Ad and flash blocking are available as Chrome extensions (with whitelisting/exceptions). The extension ecosystem is just as extensive for Chrome as it is for Firefox; the one exception being bulk downloaders (Chrome, at this point, will open rather than download the media files it can handle, so downloading full-sized image galleries from a thumbnails page won't work properly). There are some extensions that Google can't approve of (YouTube downloaders and so forth—since Google own YouTube and makes money from the ads, it's not likely that they're going to give a downloader pride of place in the Web Store), but you can get them from non-Google sites. Installation isn't automatic—you actually have to drag the downloaded CRX file onto your extensions manager page (oh, the horrors of moving a mouse half an inch!!!).
Chrome (and the open-source Chromium, if the Googly part of the app bugs you) already has a good debugger/inspector/profiler built in, so an add-on like Firebug isn't necessary. I do use the Web Developer Toolbar, but only for its predefined window sizes when developing responsive sites.

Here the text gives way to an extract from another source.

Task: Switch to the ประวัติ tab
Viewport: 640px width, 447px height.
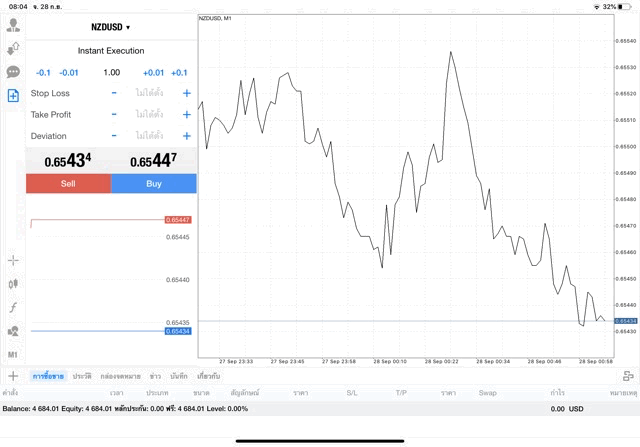Action: 81,376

Personally, I stay clear of Firefox except for local testing. It's not because it's a bad browser, but because a lot of what Mozilla is proposing to WHATWG and W3C for CSS3 and HTML "5" (there's actually no version number in the proposed new standard) is wrong-headed in a really big way, and I don't want to contribute to any statistics that would give them a user preponderance. Webkit (Chrome/Chromium and Safari), MS and Opera are offering much saner (and unified) alternatives for things like box-reflection and multi-resolution image handling. As much as I want to see V8 and SpiderMonkey battle it out, improving JavaScript performance for everybody along the way, I would much rather boot the idea of SVG in stylesheets and extra non-semantic elements on the page right out of the known universe.
And you folks who are worried about the "huge virus vector" that is IE... well, you're just a little bit behind the times. Internet Explorer 9 and 10 are at least as secure as any other browser, IE8 is well-patched, and since IE is no longer the market leader, it isn't nearly the target that, say, Chrome and Firefox are. Opera weirdos will probably never have to worry; it's highly unlikely that it will ever have a big enough market share to be a target. Opera Mini saw wide distribution, but the browser didn't browse; it only looked at pictures of the web page after the server did the rendering. That makes the browser secure (while opening the server to abuse), but it makes highly interactive pages useless.